SOURCE DATA:
--
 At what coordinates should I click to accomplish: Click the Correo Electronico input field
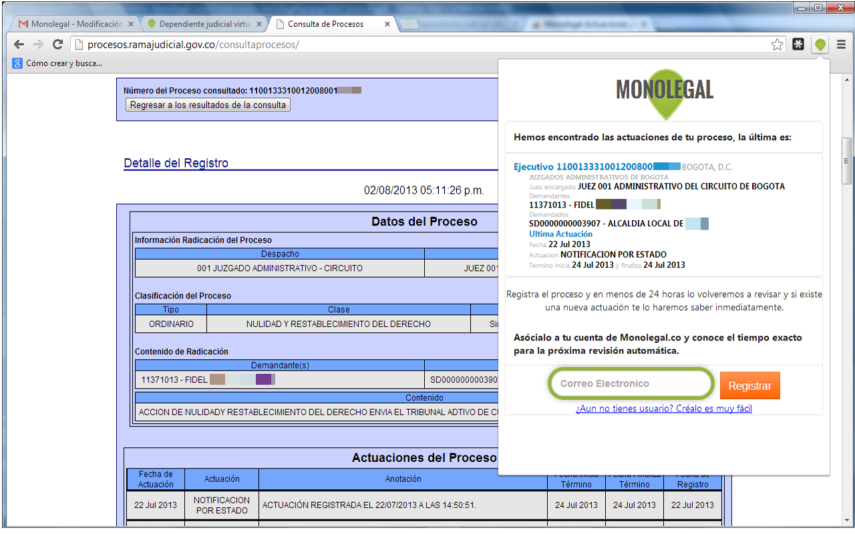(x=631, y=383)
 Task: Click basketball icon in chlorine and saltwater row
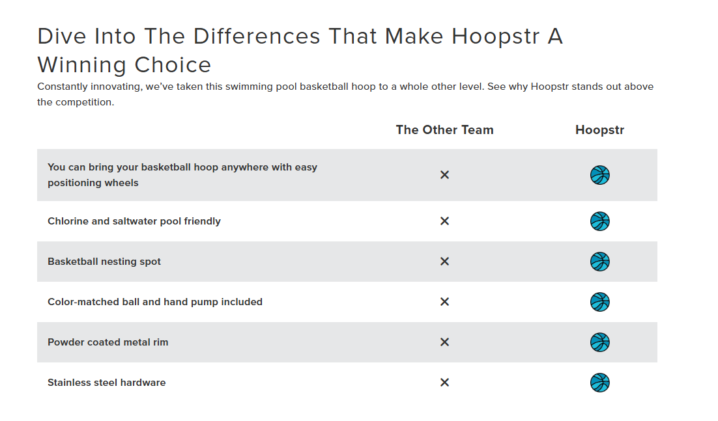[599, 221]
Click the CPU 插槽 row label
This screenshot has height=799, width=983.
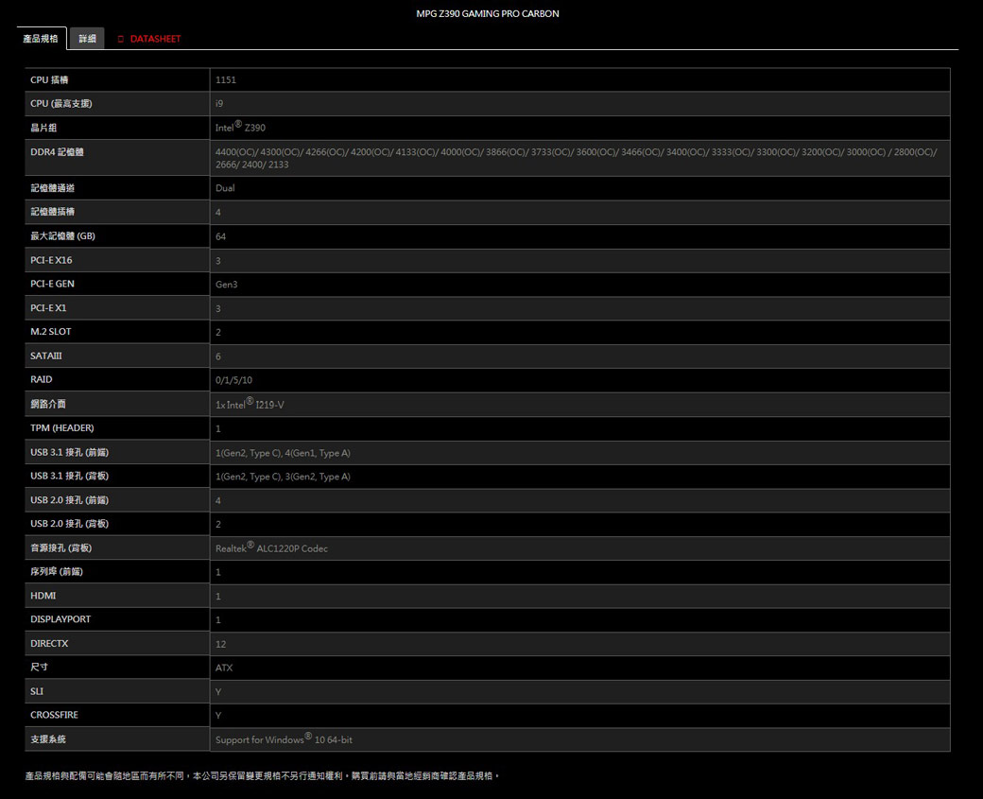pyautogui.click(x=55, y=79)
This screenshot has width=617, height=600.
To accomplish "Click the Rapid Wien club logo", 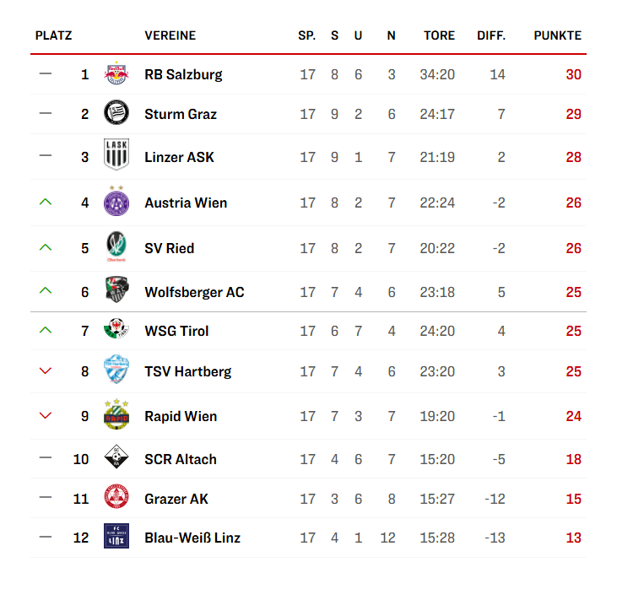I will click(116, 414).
--
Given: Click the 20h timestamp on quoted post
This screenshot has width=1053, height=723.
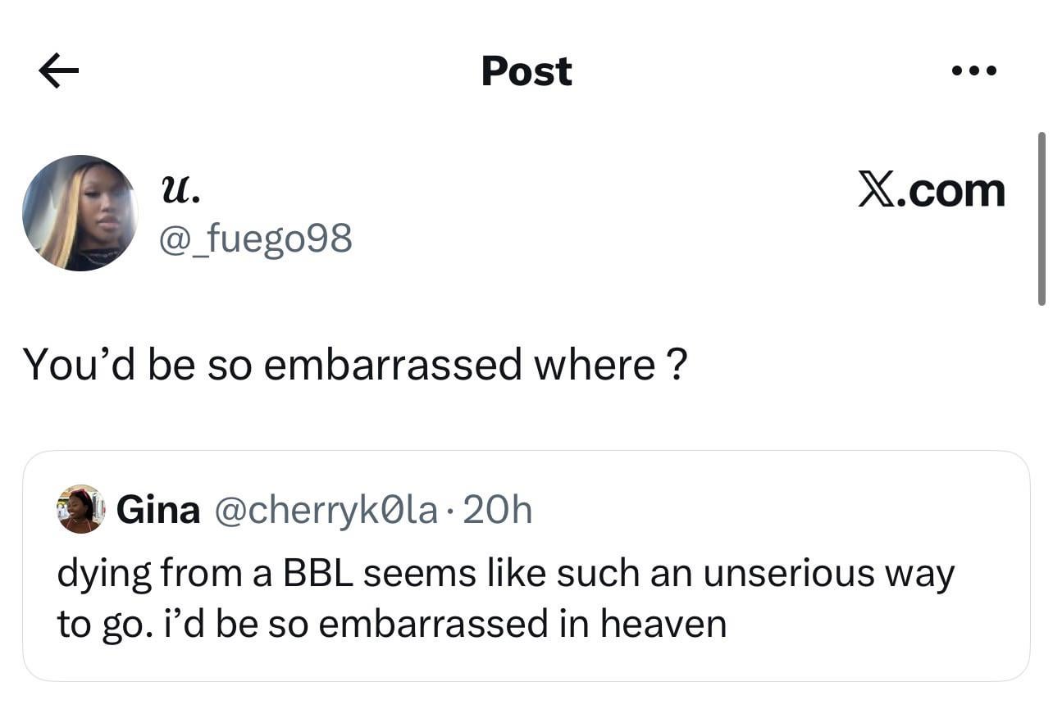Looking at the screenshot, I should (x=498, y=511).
--
WORK TO BE COMPLETED: Render the lines of the listing as a numbered list, starting at the line that contains "Given: Click the 20h timestamp on quoted post" and ending at the line that contains "Looking at the", with both lines included. Omit blank lines and leave the pictures out.

OUTPUT OF THE TASK:
1. Given: Click the 20h timestamp on quoted post
2. This screenshot has width=1053, height=723.
3. Looking at the screenshot, I should (x=498, y=511).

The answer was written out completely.